Reading from long-term into the prompt

When the agent is corrects a sentence with verb V, it can choose to inject:

LEARNER HAS PREVIOUSLY ERRED ON THIS VERB 3 TIMES.
Most common error: incorrect past tense (used "goed" instead of "went").

This becomes part of the planner's system prompt for this correction. The injection is explicit and bounded — we never dump the entire long-term store. The bound is, say, the top-3 most relevant facts (by simple recency or count).

When to inject:

  • The current correction involves a verb the learner has erred on before → inject the count.
  • The current correction is in a tense the learner has low accuracy on → inject the stat.
  • Otherwise → inject nothing.

This kind of selective injection is the real purpose of long-term memory in a tutoring agent: not "remember everything," but "personalise the explanation."

Persistence guarantees

The long-term store is append-or-update only. Mistakes can be incremented but not deleted (we want the history). Overrides can be added but not removed (deletion requires manual intervention).
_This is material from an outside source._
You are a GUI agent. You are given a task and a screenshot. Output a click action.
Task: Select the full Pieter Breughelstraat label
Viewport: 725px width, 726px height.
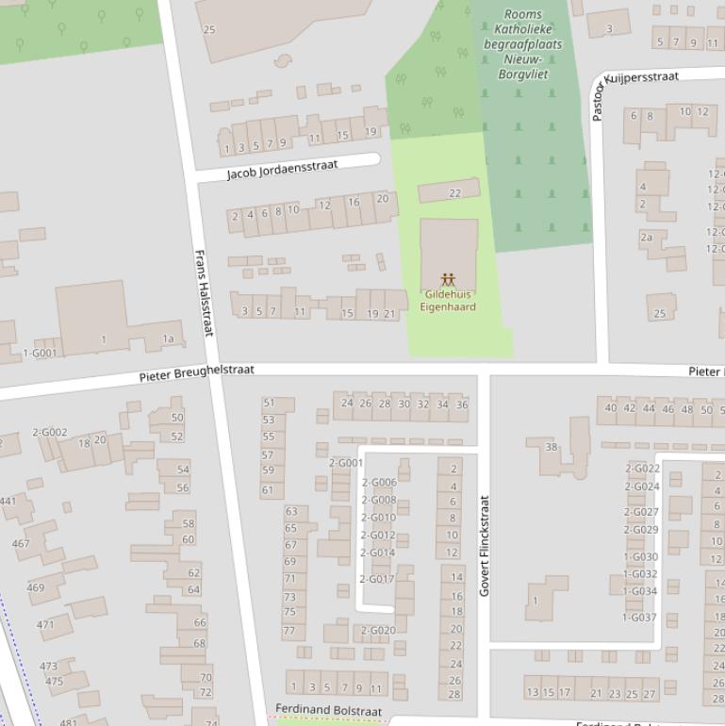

On agent start: load longterm.json if it exists; otherwise empty. On correction end: update counters, save to disk.

For Phase 32, this is sufficient. A real production system would add: versioning, schema migrations, lock files for concurrent writes, backups. None of that is in scope.

A common pitfall: memory leak across corrections

It is very easy to write:

class GrammarTutorAgent:
    def __init__(self):
        self.scratchpad = ScratchpadMemory()  # <-- BUG: shared across corrections

    def correct(self, sentence):
        ...

This makes the scratchpad a class-level attribute, which means the second correction inherits the trace from the first. Result: the agent's planner sees stale context and behaves erratically.

The fix:

class GrammarTutorAgent:
    def __init__(self): ...

    def correct(self, sentence):
        scratchpad = ScratchpadMemory()  # fresh per call
        ...

tests/test_memory.py should explicitly test that two consecutive correct() calls produce independent traces. The test is dead simple but catches a critical bug.

Memory ≠ context window

A common confusion: "the model's context window is its memory." This is technically true at the LM-call level — but the agent loop turns the model into a stateful system by:

  • Constructing the prompt from the scratchpad (which is real persistent storage between LM calls).
  • Persisting long-term facts to disk between corrections.

The model is stateless; the agent is stateful. Memory lives in the loop, not in the model.

What this file does NOT cover

  • Vector-DB retrieval as memory. That's Phase 29's RAG, available to the agent as a tool, not its core memory.
  • Episodic vs semantic memory. Cognitive-science distinction. Out of scope.
  • Memory consolidation, sleep cycles, etc. Out of scope (and somewhat speculative for LLM agents anyway).